Aux États-Unis, l’infinie quête des chasseurs d’éclipse
Ils parcourent le globe pour vivre ces quelques secondes d’obscurité qui leur donnent des frissons uniques: les chasseurs d’éclipses, une bande de scientifiques, sont accros à ce phénomène qu’ils s’apprêtent à observer une nouvelle fois aux États-Unis.
Lundi, pour la première fois en 99 ans, une éclipse solaire totale va traverser l’Amérique, plongeant dans l’ombre une diagonale allant du nord-ouest au sud-est du pays. Et suscitant une attente presque insoutenable pour ces « ombrophiles ».
« Le commencement soudain du crépuscule était si surréaliste et tellement électrisant », se remémore Fred Espenak à propos de la première éclipse totale à laquelle il a assisté aux États-Unis, en 1970.
« C’est un événement tellement incroyable, une sorte de surcharge sensorielle », explique à l’AFP cet ancien astrophysicien de la Nasa.

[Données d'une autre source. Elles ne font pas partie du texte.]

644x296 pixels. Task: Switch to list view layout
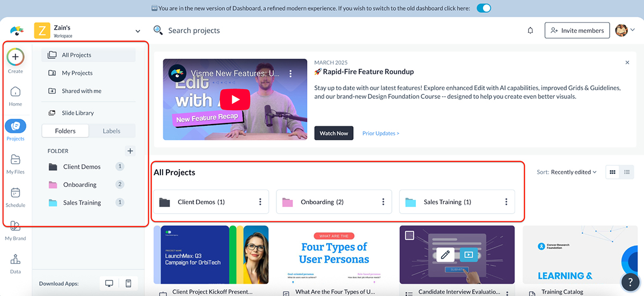coord(626,172)
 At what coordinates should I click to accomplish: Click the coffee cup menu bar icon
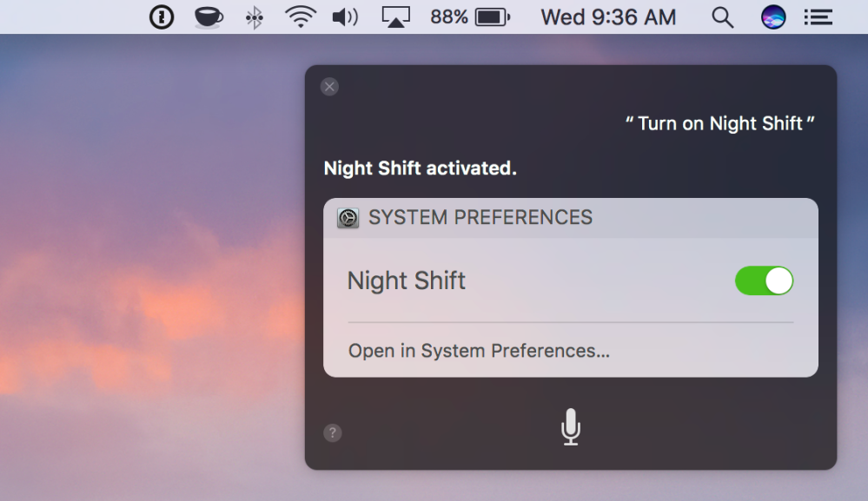[208, 17]
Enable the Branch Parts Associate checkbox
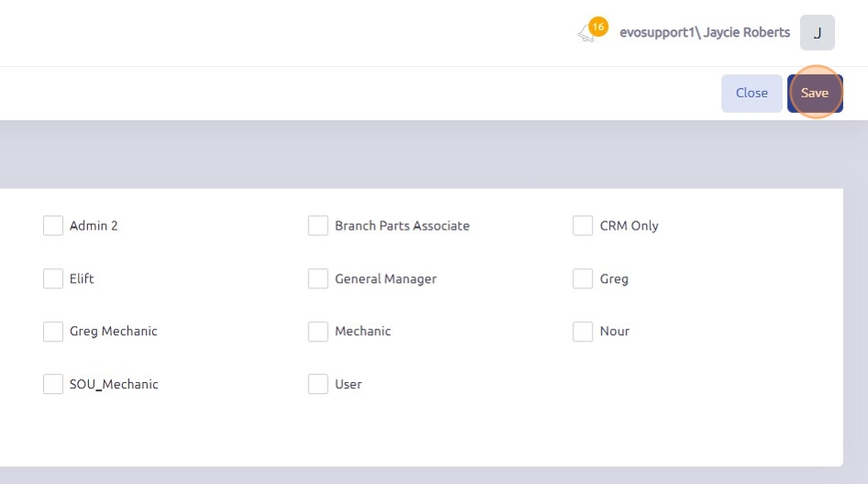Viewport: 868px width, 484px height. 318,226
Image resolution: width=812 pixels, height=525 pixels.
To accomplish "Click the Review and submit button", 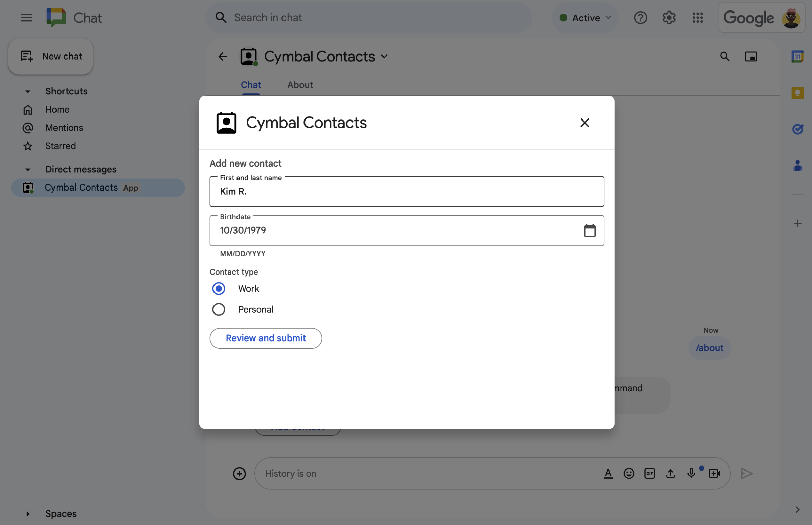I will click(x=265, y=338).
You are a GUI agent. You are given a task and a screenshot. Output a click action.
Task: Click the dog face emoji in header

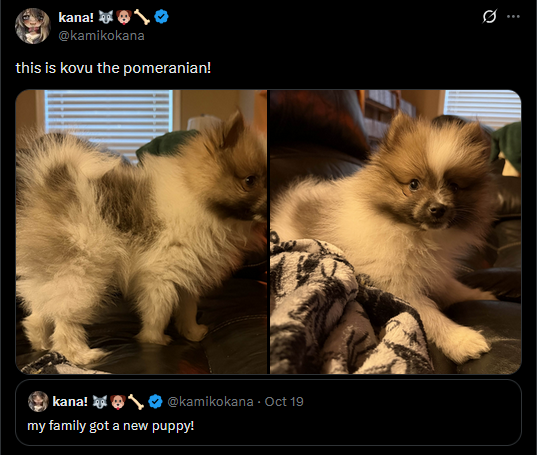(124, 17)
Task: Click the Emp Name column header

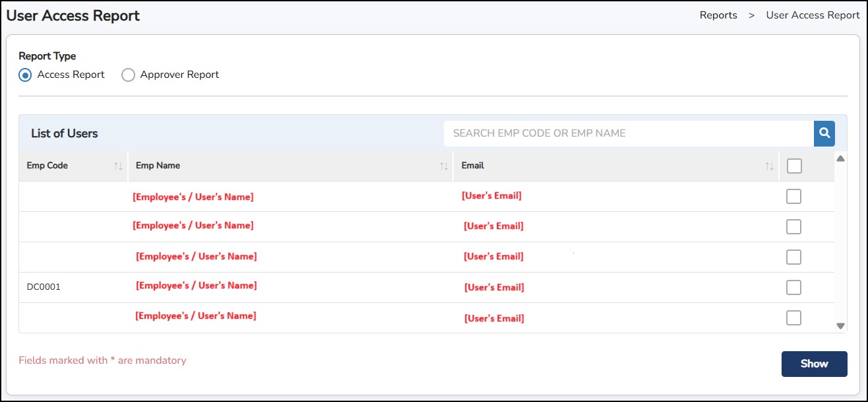Action: pyautogui.click(x=158, y=166)
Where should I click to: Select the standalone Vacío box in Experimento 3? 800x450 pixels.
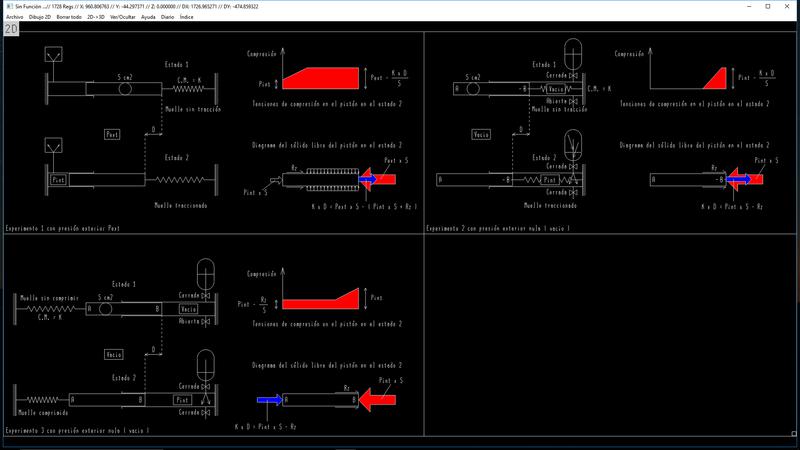click(114, 354)
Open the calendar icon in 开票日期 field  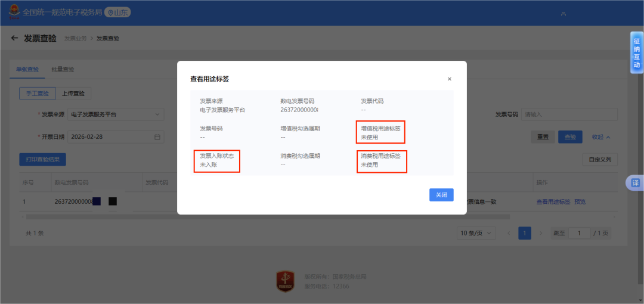157,137
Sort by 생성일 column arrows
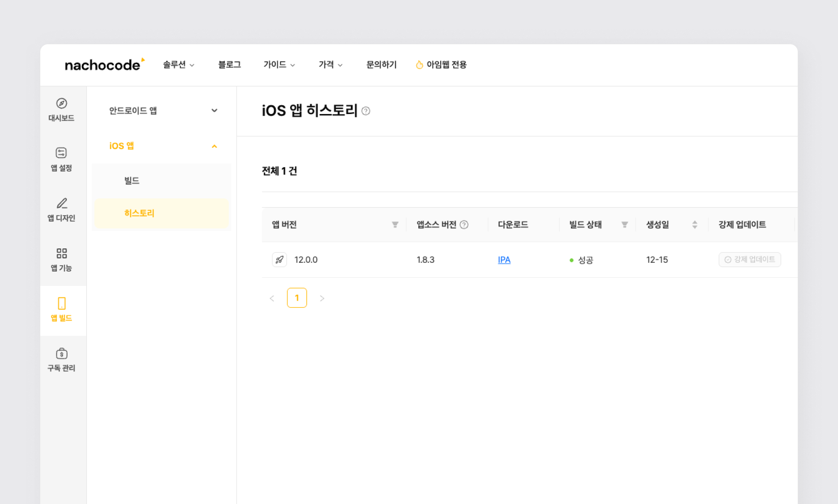 (x=695, y=225)
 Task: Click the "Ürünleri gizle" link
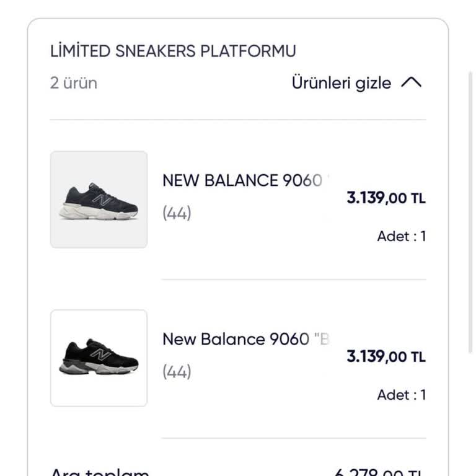click(x=342, y=83)
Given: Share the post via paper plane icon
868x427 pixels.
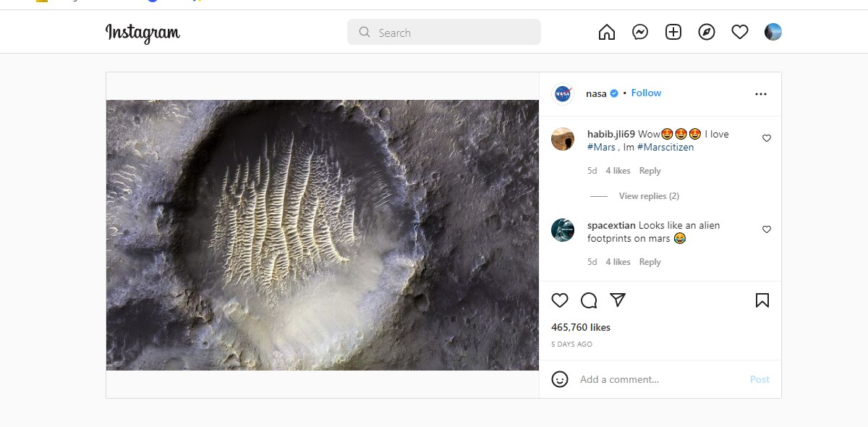Looking at the screenshot, I should (x=617, y=300).
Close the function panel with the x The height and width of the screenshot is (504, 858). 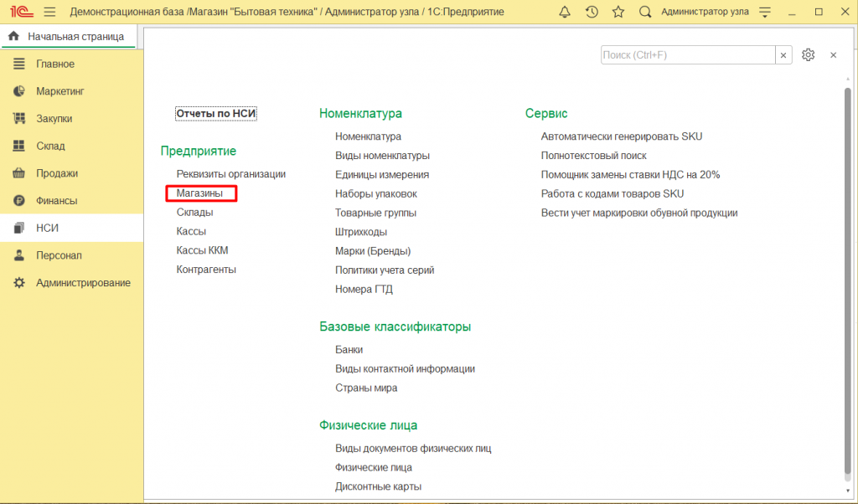[833, 55]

Et à peine le soleil avait-il repris ses droits dans le ciel que le retraité de 65 ans avait « commencé à penser aux futures éclipses ».
Celui qui se fait appeler « M. Eclipse » en a déjà observé vingt. Et chacune d’entre elles, assure-t-il, est unique: la façon dont l’obscurité se fait en pleine journée, le bruissement des oiseaux qui regagnent leurs nids, la température qui chute soudainement.

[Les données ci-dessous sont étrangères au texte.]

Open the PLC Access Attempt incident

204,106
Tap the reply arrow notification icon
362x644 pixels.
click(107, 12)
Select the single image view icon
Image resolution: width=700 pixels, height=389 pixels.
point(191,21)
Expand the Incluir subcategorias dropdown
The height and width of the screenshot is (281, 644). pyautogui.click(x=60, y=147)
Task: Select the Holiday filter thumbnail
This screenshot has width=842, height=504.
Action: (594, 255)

La plus mémorable, raconte Fred Espenak, reste celle qu’il a vue en Inde, en 1995, en compagnie d’un groupe de 35 personnes, dont une femme qui a fondu en larmes face au caractère si éphémère de l’éclipse. 25 ans d’attente pour 41 secondes d’obscurité. Les deux amoureux des éclipses sont désormais mariés.
Record du monde
Pour la « Grande éclipse américaine » du 21 août, Fred Espenak prévoit de se rendre dans le Wyoming, dans l’ouest, avec 17 appareils photo. Mais aux non-initiés, il conseille de ne pas l’imiter: « Regardez et profitez-en simplement. Il y a tant à observer ».
Pour le commun des mortels assistant à une éclipse, l’obscurité dure environ une minute, parfois deux.

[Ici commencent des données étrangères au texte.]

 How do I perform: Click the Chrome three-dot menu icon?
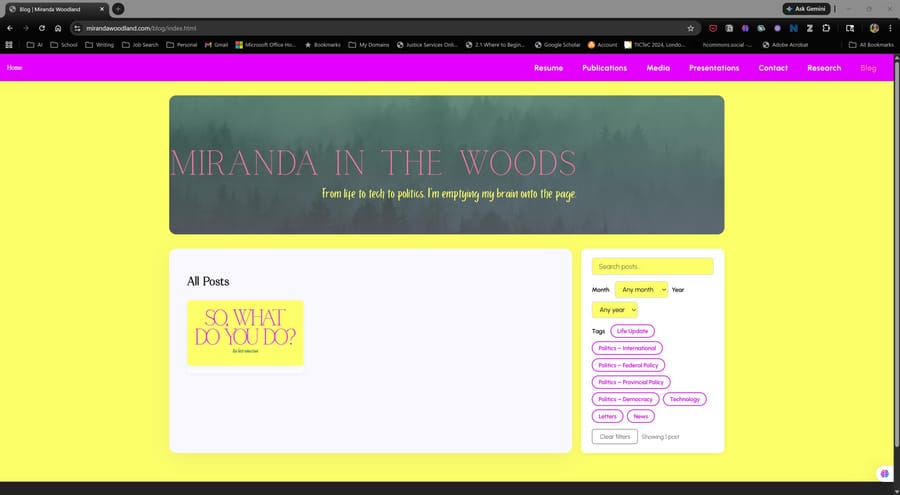click(890, 28)
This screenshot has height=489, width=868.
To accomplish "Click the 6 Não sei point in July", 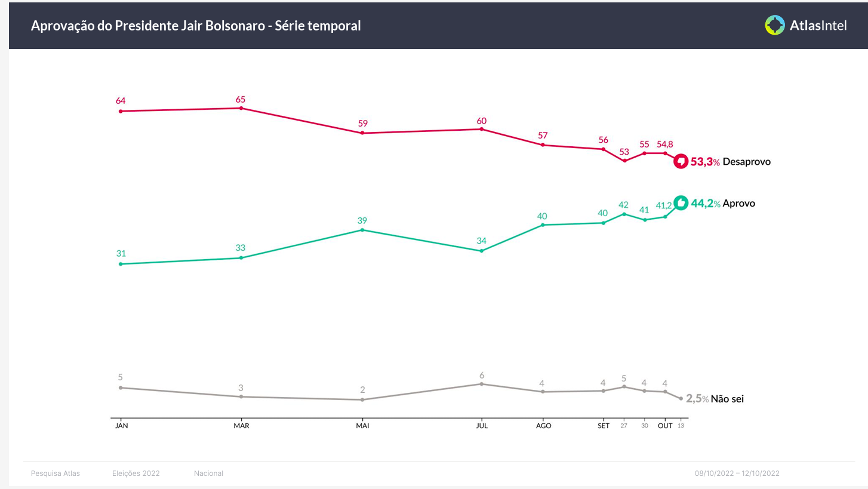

Mais en 1973, elle a duré 1 heure et 14 minutes pour Donald Liebenberg, un record du monde qu’il a accompli en suivant la trajectoire de l’éclipse solaire totale dans un Concorde, à une vitesse supersonique.
A 18 200 mètres d’altitude, « la couronne solaire est tellement brillante, surtout quand vous êtes au-dessus de la vapeur d’eau et des autres problèmes de lumière éparse », se souvient-il.
Désormais âgé de 85 ans, Donald Liebenberg est l’homme qui a passé le plus de temps sous l’obscurité d’une éclipse au monde: deux heures et demi au total. Il en a vu 26 aux quatre coins du globe, de l’Indonésie à la Zambie, en passant par la Turquie.
« Impatient de voir la 27e », lance-t-il. « Celle-ci est spéciale dans le sens où elle se produira au-dessus de chez moi ».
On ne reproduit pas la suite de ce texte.